Lizzy thought of all the beautiful women who had been out with Tye and then appeared in the gossip columns, complaining about his coldness, his selfishness, his callous refusal to commit to a relationship. It had always been a wonder to Lizzy that they could all sound so aggrieved by their failure to turn a heartless recluse into a party-going romantic. It wasn’t as if they couldn’t have known exactly what to expect.

‘I’ve read about you in the papers,’ she admitted.

‘Oh, the papers!’ Tye didn’t even bother to conceal his sarcasm. ‘It must be true, then!’

‘Isn’t it?’

He shrugged. ‘Let’s say that I have trouble understanding what all the fuss is about.’ His disparaging glance swept the woolshed. ‘Weddings are all the same,’ he told her contemptuously. ‘Everyone looks the same; everyone says the same thing. The same tired old rituals every time. The dress, the photographs, the speeches, the bouquet.’

He sneered at the flowers that Lizzy held in her hand, and she pulled them protectively closer to her. ‘I love all the wedding traditions,’ she said with a defiant look. ‘If I ever got married, I’d have the lot!’

‘But what’s the point?’ Tye asked, and Lizzy could practically see his lip curling at the idea of her in a long white dress.

‘You can cut all the cakes and toss all the bouquets you want,’ he went on, ‘but it won’t change the fact that when it comes down to it marriage is a transaction like any other, and the moment one party thinks it’s not getting its fair share of the deal the whole thing falls apart. Before you know where you are, all the people who forked out for a wedding present are being sent notices about the divorce!’

‘You’re just a cynic,’ Lizzy accused him.

‘A realist,’ he corrected her.

‘Marriage isn’t a transaction! It’s about love and commitment and sharing.’

‘You’re just a romantic,’ mocked Tye.

‘Why do people always sneer when they say that?’ demanded Lizzy hotly, forgetting that she had accused him in exactly the same tone of voice. ‘There’s nothing wrong with believing in love!’
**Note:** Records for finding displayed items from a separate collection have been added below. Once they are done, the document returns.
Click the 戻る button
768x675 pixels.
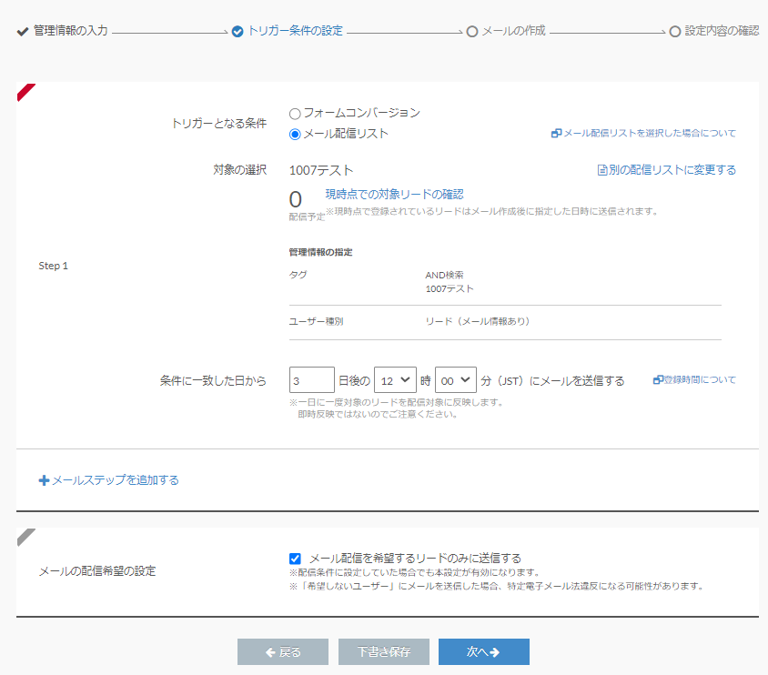(x=282, y=652)
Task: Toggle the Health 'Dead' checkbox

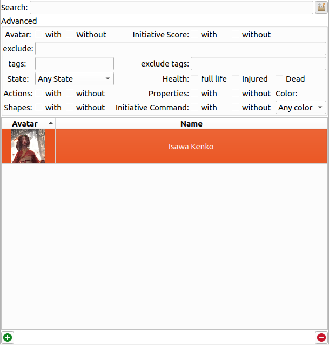Action: [x=280, y=79]
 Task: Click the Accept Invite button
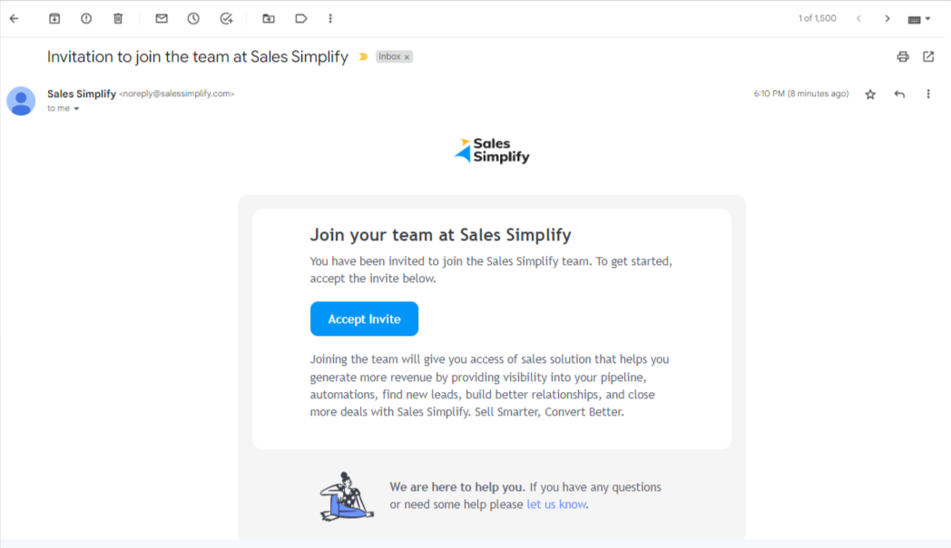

Tye shook his head. ‘It never fails to amaze me how otherwise intelligent people persist in the starry-eyed belief that a wedding is the beginning of happy-ever-after! Haven’t you ever come across the statistics about divorce in those papers you read?’

‘Of course I have,’ she said with dignity. ‘That’s why you should wait until you’re absolutely sure that you’re marrying the right person. And “wait” does seem to be the operative word,’ she added, only half joking. ‘I’m thirty-three, and I’m still waiting! I should never have agreed to be Ellie’s bridesmaid.’ She looked glumly down at the flowers. ‘You know what they say—three times a bridesmaid, never a bride.’
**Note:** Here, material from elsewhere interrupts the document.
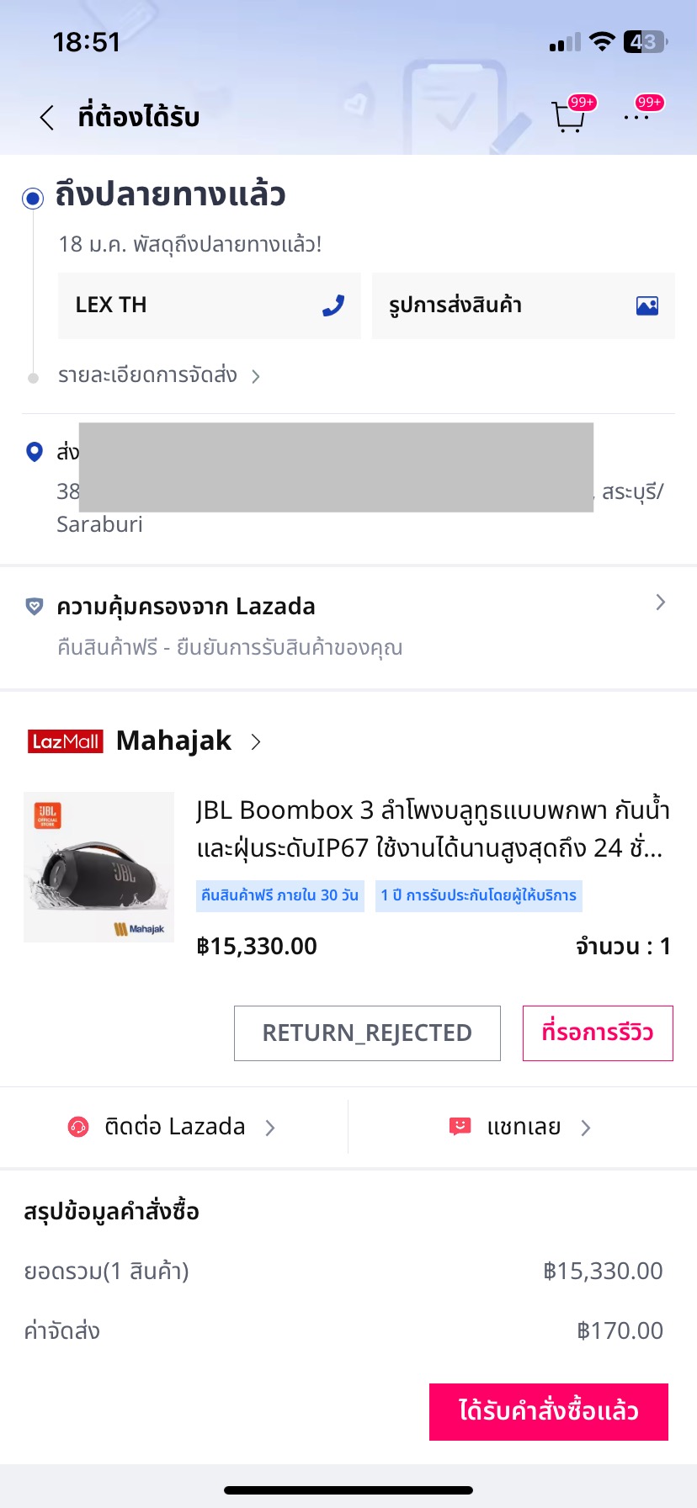This screenshot has width=697, height=1508.
Task: Tap the chat bubble icon
Action: tap(460, 1127)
‘Don’t despair,’ said Tye, irony and something else that she couldn’t identify in his voice. ‘You caught the bouquet.’

‘I don’t think it counts if it’s thrown straight at you.’ Lizzy sighed, and then blushed slightly as she caught Tye’s eye. He obviously had her down as a desperate thirty-something. She really must make an effort to sound more positive.

‘Anyway,’ she hurried on, ‘I’ve decided that I’m not getting married until I know it’s going to be perfect, and in the meantime I’m concentrating on my career.’

‘Ah, yes.’ He smiled sardonically. ‘The professional woman. Did you say that you were in PR?’

‘Yes. I’m a freelance consultant,’ she said grandly, hoping that Tye wouldn’t guess that her efforts to establish herself had so far amounted to precisely nothing.

‘There can’t be much scope for public relations around here,’ he commented.

Lizzy shook her head so that the blonde hair bobbed around her face. ‘No, I don’t think anyone in Mathison even knows what PR stands for! I live in Perth,’ she explained. ‘I’ve only come home for Ellie’s wedding, and I’m going back on Monday.’

‘I see.’ For some reason Tye was studying her with a new kind of interest. ‘Are you busy at the moment?’

‘I’ve got several projects in the pipeline,’ she said with feigned nonchalance.

Her project for Monday involved buying the paper and scanning it for a job—any job—that would pay her bills and mean that she didn’t have to go crawling back to her old boss to ask for her old job back. No need to tell Tye Gibson that, though.